# countably infinite / uncountable sets

• Feb 9th 2010, 11:54 AM
Chizum
countably infinite / uncountable sets
Is it true if the set X is countably infinite then there are bijective maps f: X-->N and f:N-->X ?

Separately, could someone start me off on this proof:

Prove that if A in uncountable, then A - {x} is uncountable.

Thanks
• Feb 9th 2010, 12:08 PM
Plato
Quote:

Originally Posted by Chizum
Is it true if the set X is countably infinite then there are bijective maps f: X-->N and f:N-->X ?

Just what is your understanding of the term countably infinite?
What is a bijection?

Quote:

Originally Posted by Chizum
Prove that if A in uncountable, then A - {x} is uncountable.

In light of the first question, what would it imply if $A\setminus \{x\}$ were not uncountable?
• Feb 9th 2010, 12:15 PM
Chizum
Quote:

Originally Posted by Plato
Just what is your understanding of the term countably infinite?

a set with the same cardinality as N

Quote:

What is a bijection?
a map that is 1-1/onto

Quote:

$A\setminus \{x\}$
• Feb 9th 2010, 12:37 PM
MoeBlee
Quote:

Originally Posted by Chizum
Is it true if the set X is countably infinite then there are bijective maps f: X-->N and f:N-->X ?

Why would you think otherwise?

Quote:

Originally Posted by Chizum
Prove that if A in uncountable, then A - {x} is uncountable.

Suppose A - {x} were countable.
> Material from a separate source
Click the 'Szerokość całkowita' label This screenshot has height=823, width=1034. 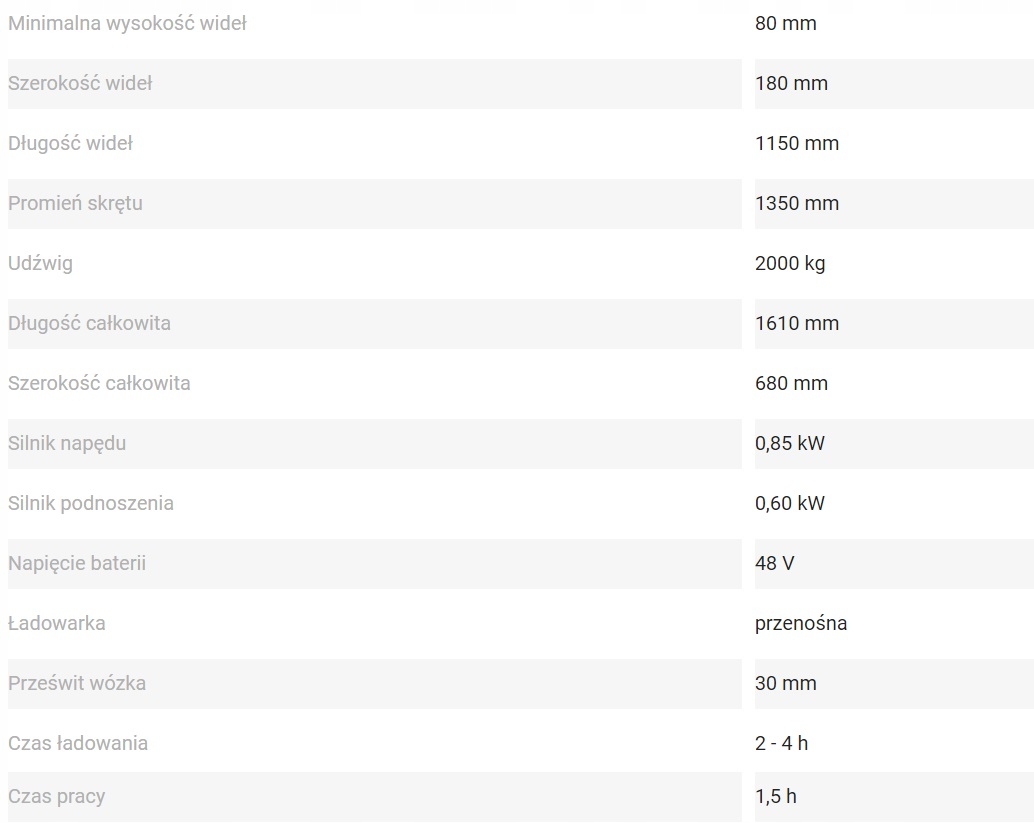[x=99, y=383]
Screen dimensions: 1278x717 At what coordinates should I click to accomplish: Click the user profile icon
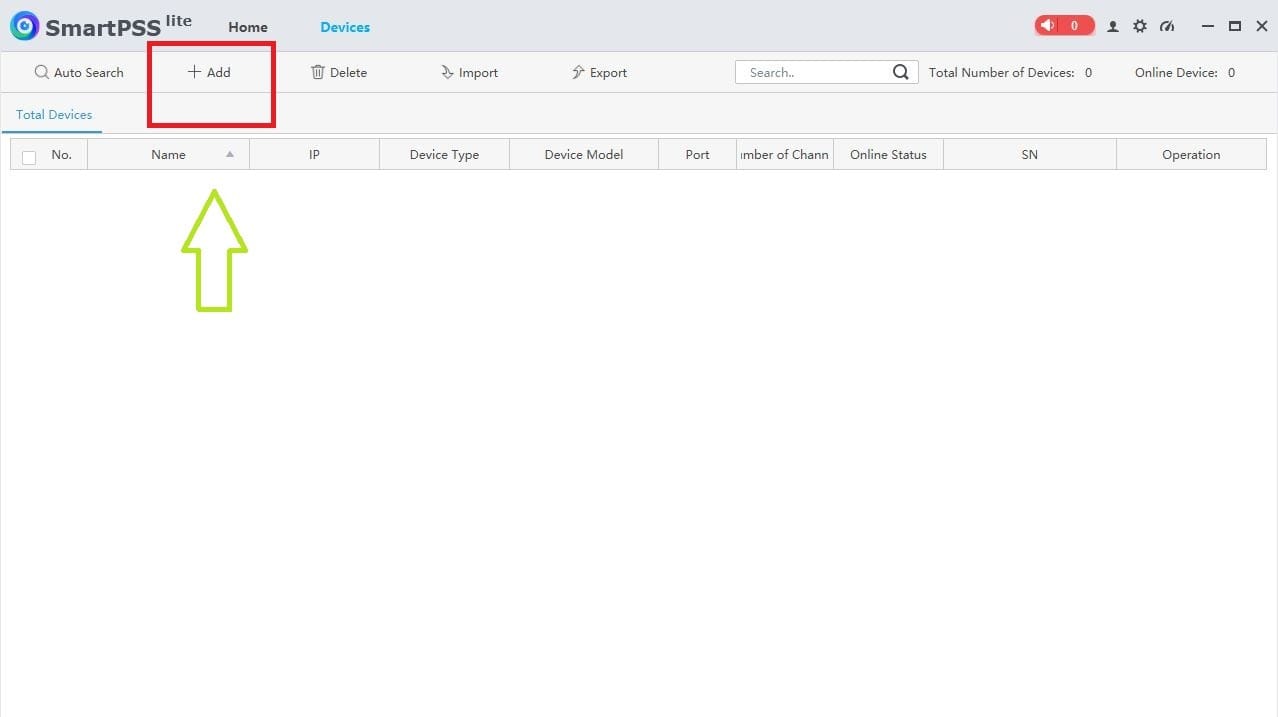[1112, 26]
What you have to do now is show how to put A one-to-one with N, which would contradict the assumption that A is uncountable.
• Feb 9th 2010, 12:39 PM
MoeBlee
Quote:

Originally Posted by Chizum

A\{x} is just another notation of A - {x}. What you're being asked to do is to show a contradiction that would follow if we had A uncountable but A\{x} countable.
• Feb 9th 2010, 01:18 PM
Drexel28
Quote:

Originally Posted by Chizum
Is it true if the set X is countably infinite then there are bijective maps f: X-->N and f:N-->X ?

Separately, could someone start me off on this proof:

Prove that if A in uncountable, then A - {x} is uncountable.

Thanks

Suppose that $A$ was uncountable but $A-\{x\}$ was countable. Then, there exists a bijection $f:A-\{x\}\mapsto\mathbb{N}$ and so $g:A\mapsto \mathbb{N}\cup \{0\}$ given by $g(z)=\begin{cases} f(z) & \mbox{if} \quad z\ne x \\ 0 & \mbox{if}\quad z=x\end{cases}$. This is clearly a bijeciton and thus a contradiction.

In fact, there is a much stronger statement that can be made.

Let $E$ be uncountable and $F\subseteq E$ be countable. Then $E-F$ is uncountable.

Proof: Since $E-F$ is countable there exists some $f:E-F\mapsto \mathbb{N}$ which is bijective. Also, since $F$ is countable there is some $g:F\mapsto \mathbb{Z}-\mathbb{N}$ which is also bijective. Clearly then, $\eta:E\mapsto\mathbb{Z}$ given by $\eta(x)=\begin{cases} f(x) & \mbox{if} \quad x\in E-F \\ g(x) &\mbox{if} \quad x\in F\end{cases}$ is a bijection, this of course contradicts that $E$ is uncountable.